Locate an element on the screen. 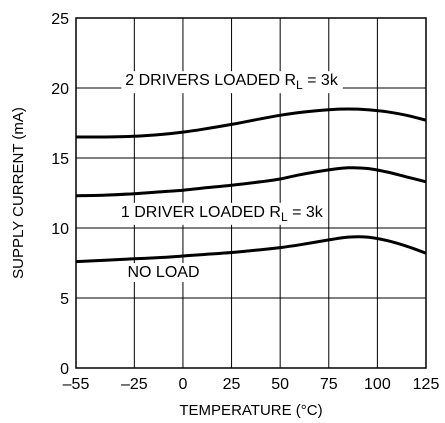 The height and width of the screenshot is (423, 445). y-tick-label: 15 is located at coordinates (60, 160).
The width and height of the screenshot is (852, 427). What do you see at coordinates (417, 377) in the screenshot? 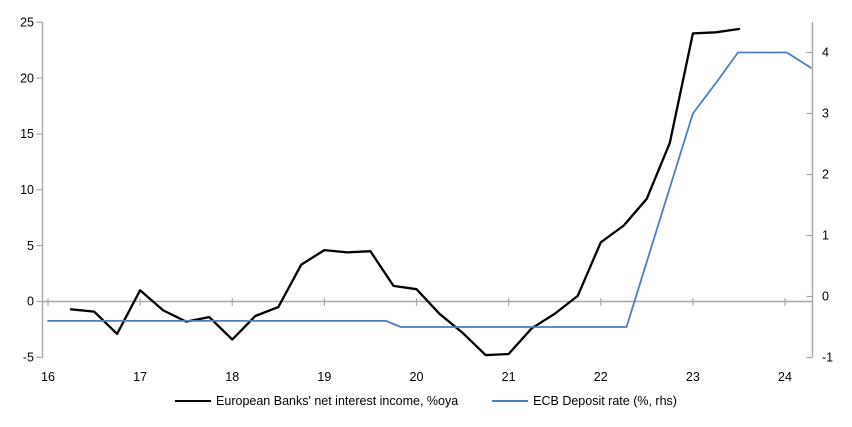
I see `x-tick-label: 20` at bounding box center [417, 377].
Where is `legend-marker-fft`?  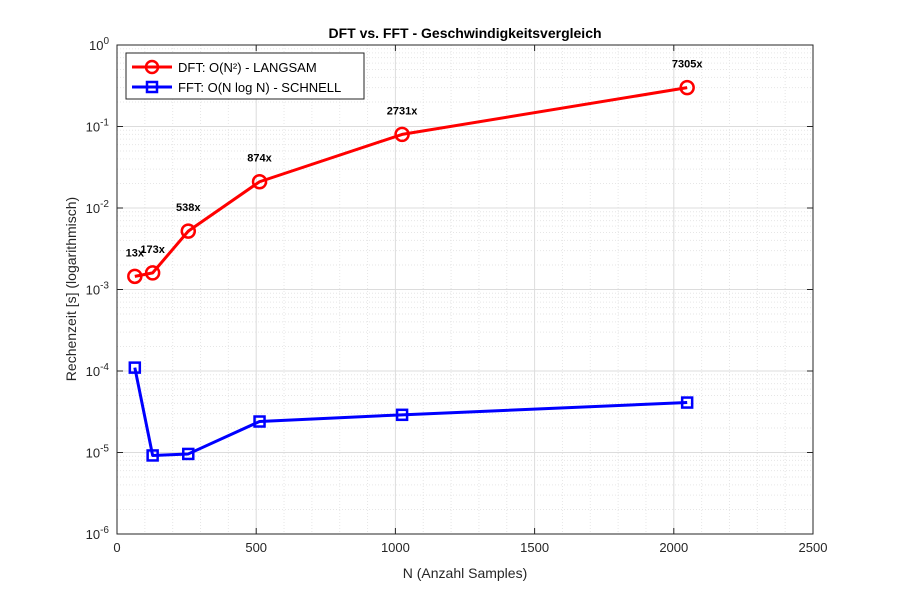
legend-marker-fft is located at coordinates (152, 87).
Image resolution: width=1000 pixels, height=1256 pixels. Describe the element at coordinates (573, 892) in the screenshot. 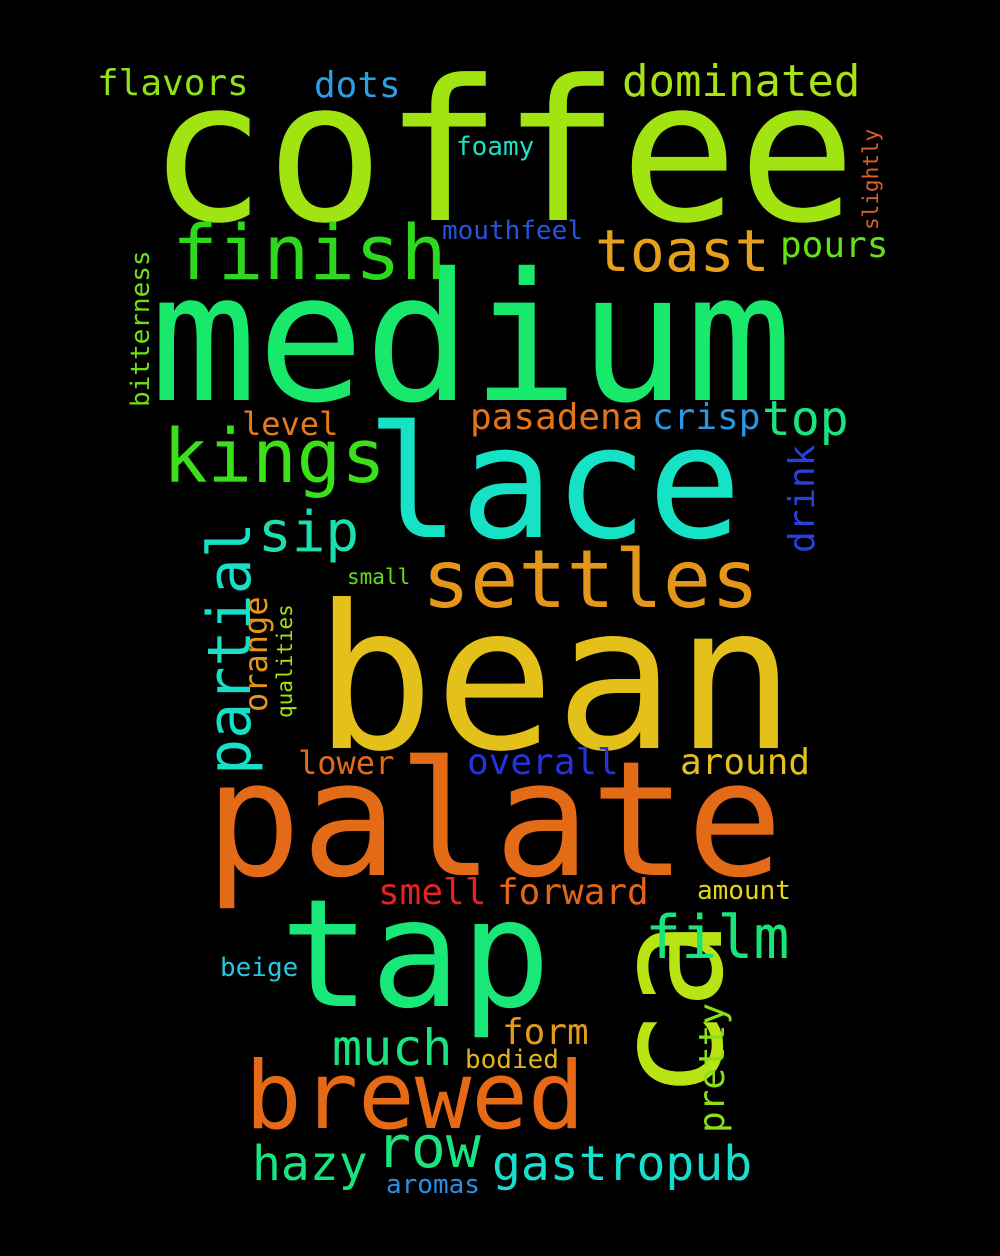

I see `word-forward: forward` at that location.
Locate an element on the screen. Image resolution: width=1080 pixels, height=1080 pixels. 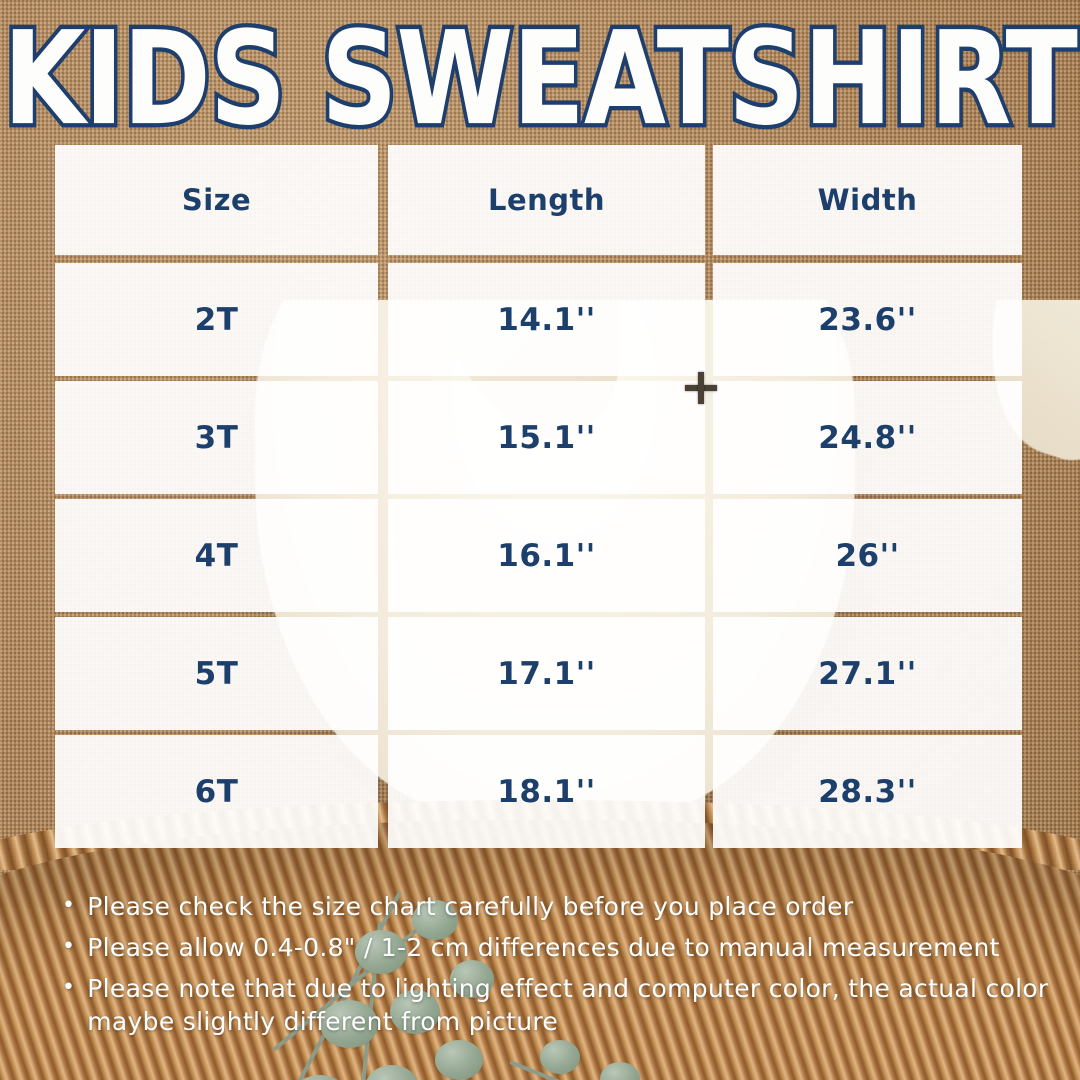
table-row: 5T 17.1'' 27.1'' is located at coordinates (538, 674).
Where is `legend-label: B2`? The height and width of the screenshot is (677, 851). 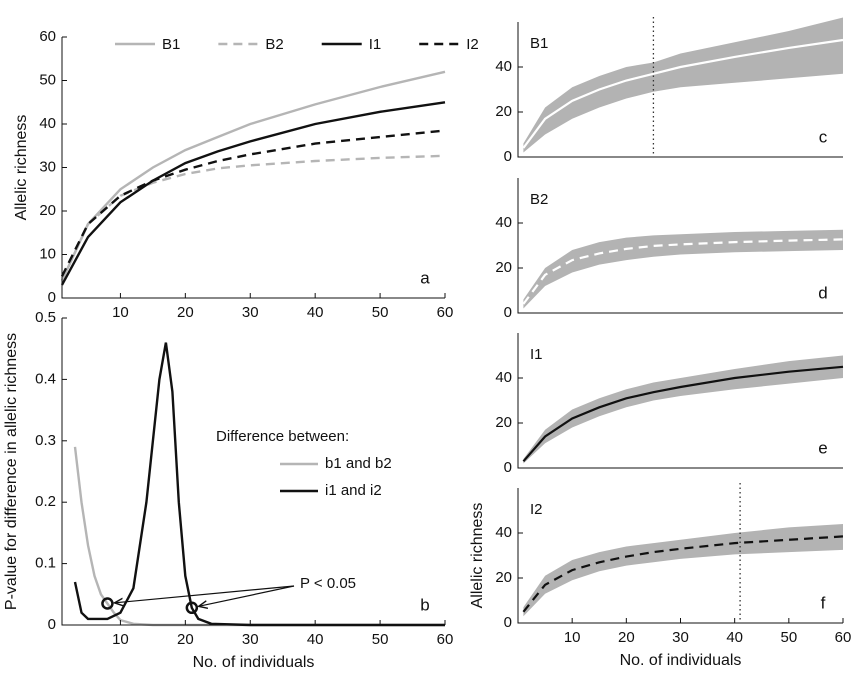
legend-label: B2 is located at coordinates (274, 44).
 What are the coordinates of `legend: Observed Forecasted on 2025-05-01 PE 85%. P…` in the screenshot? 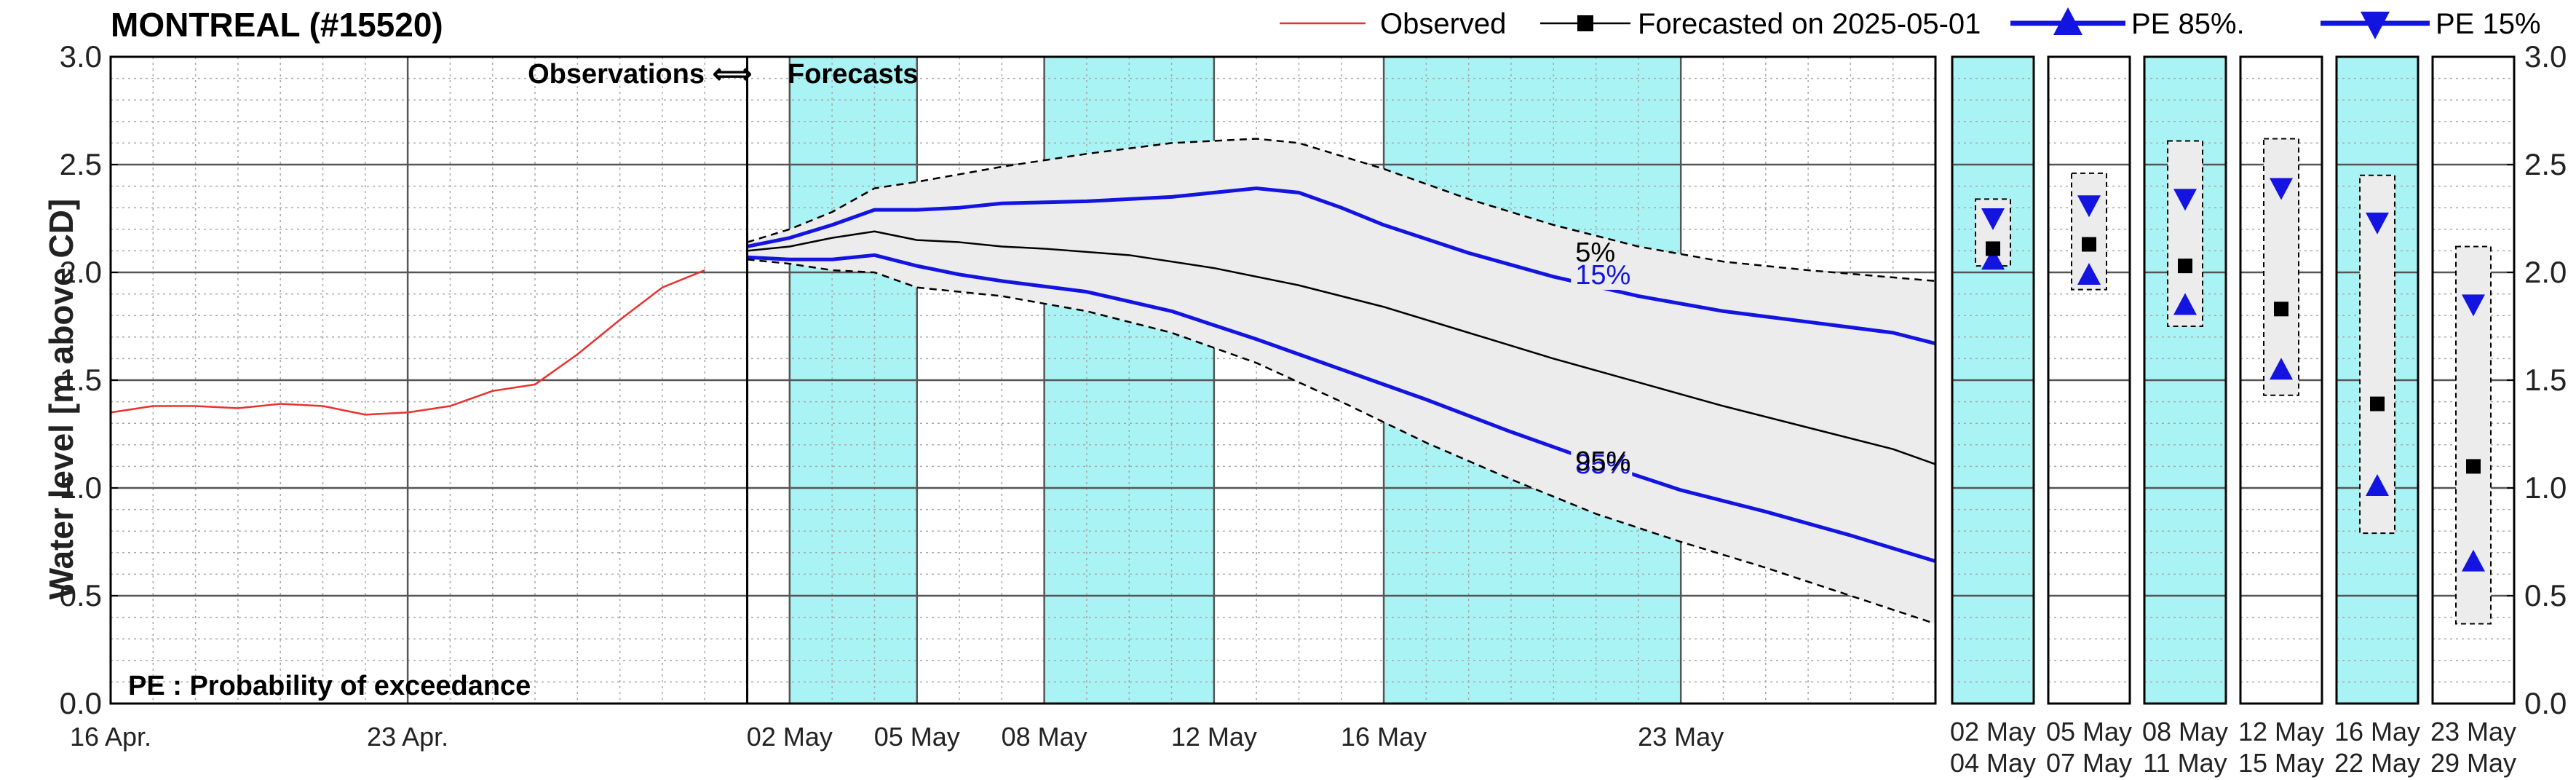 It's located at (1910, 23).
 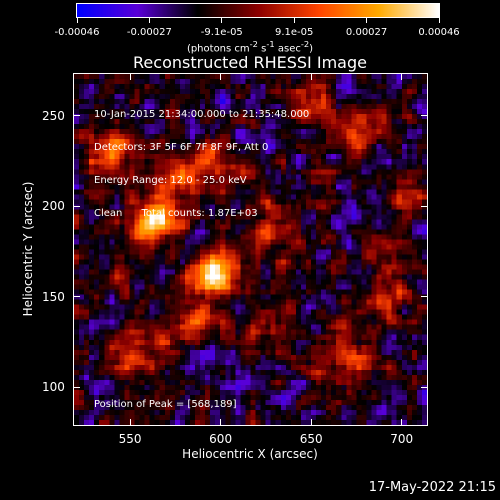 I want to click on x-tick-label: 650, so click(x=311, y=439).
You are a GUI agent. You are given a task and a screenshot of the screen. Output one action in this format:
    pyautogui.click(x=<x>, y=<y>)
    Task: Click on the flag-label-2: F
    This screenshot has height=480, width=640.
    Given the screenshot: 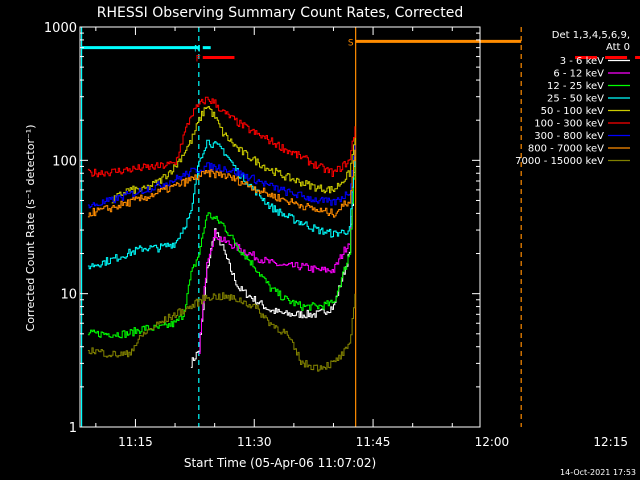 What is the action you would take?
    pyautogui.click(x=198, y=60)
    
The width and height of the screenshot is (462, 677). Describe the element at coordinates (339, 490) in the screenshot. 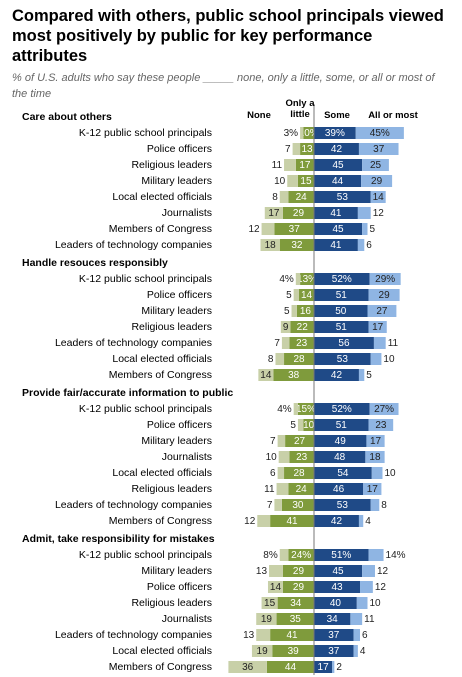

I see `value-label: 46` at that location.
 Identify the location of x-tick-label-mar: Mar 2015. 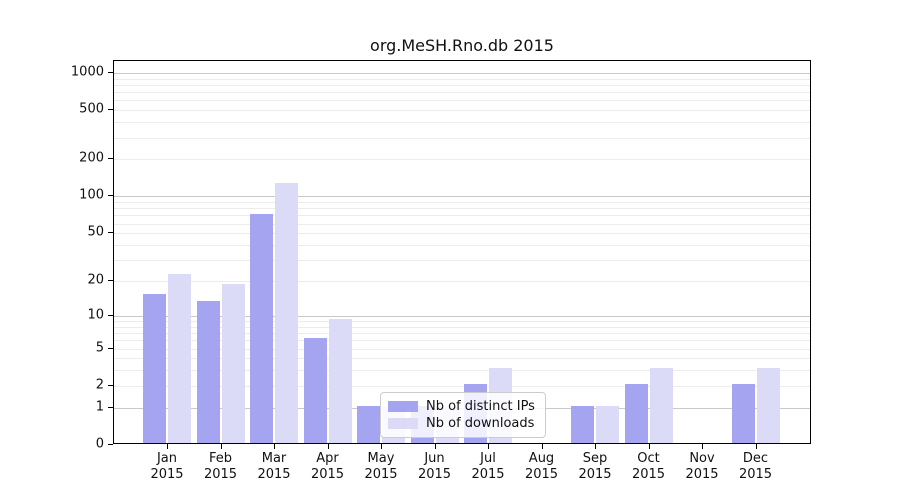
(274, 466).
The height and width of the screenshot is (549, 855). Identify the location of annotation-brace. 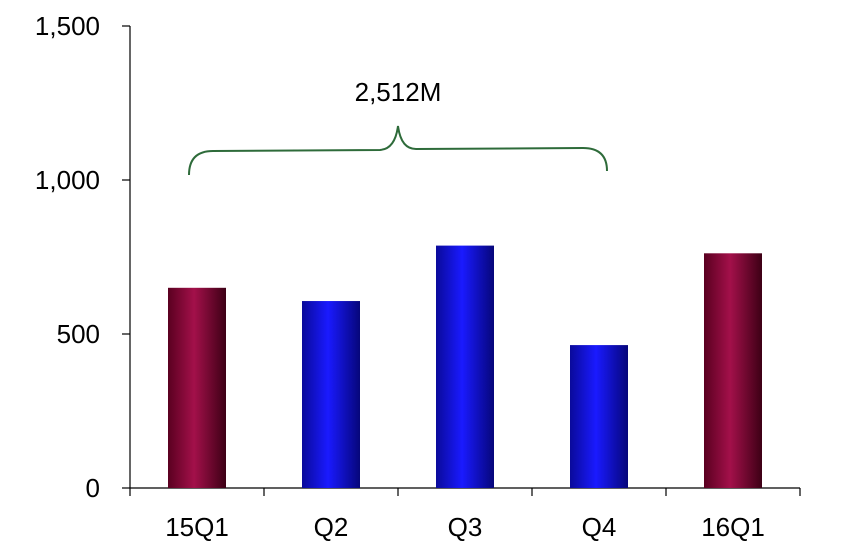
(398, 150).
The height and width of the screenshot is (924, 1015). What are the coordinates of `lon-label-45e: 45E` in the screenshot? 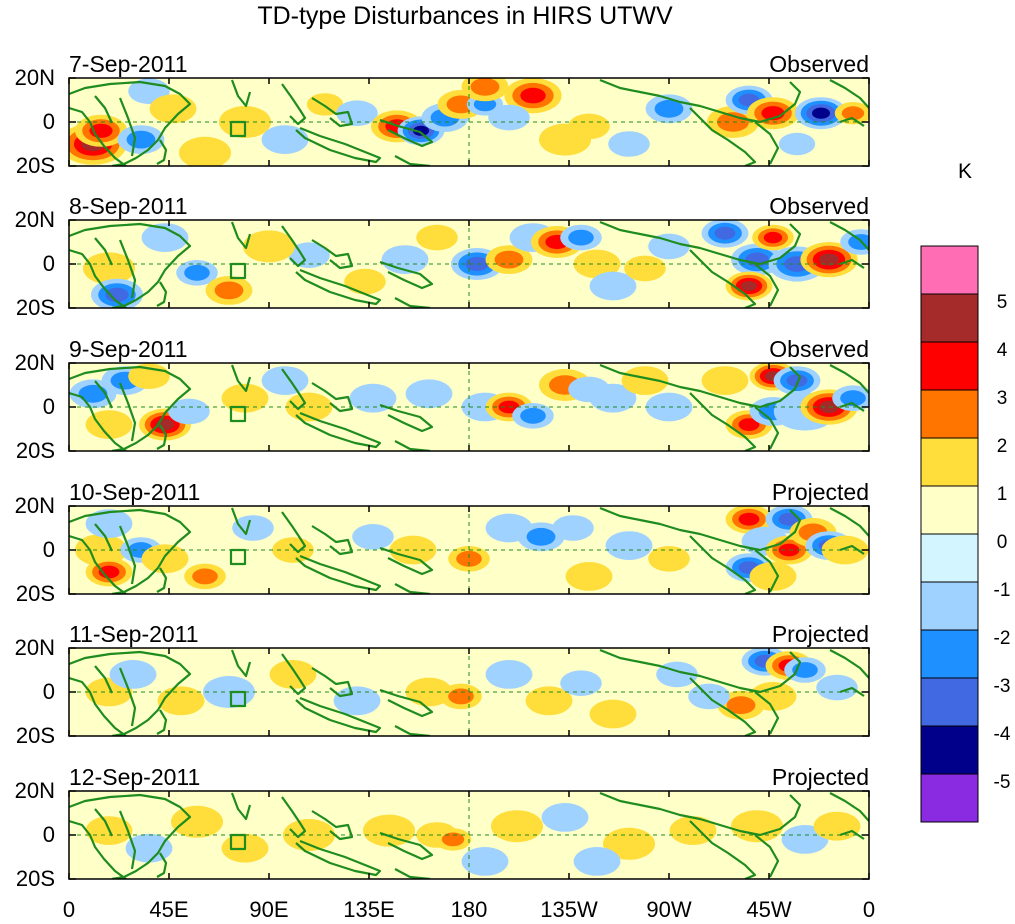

EXERCISE DESCRIPTION ▸ Starting at the row that contains "Identify the location of x-tick-label-mar: Mar" and ending at the last row, rewrite those rows with "Identify" substituted by "Determine" and nothing else changed. Omit the pictures.

THE ANSWER ▸
 Determine the location of x-tick-label-mar: Mar 2015. 
(274, 466).
The height and width of the screenshot is (549, 855). Determine the location of annotation-brace. 
(398, 150).
The height and width of the screenshot is (924, 1015). What are the coordinates of `lon-label-45e: 45E` in the screenshot? 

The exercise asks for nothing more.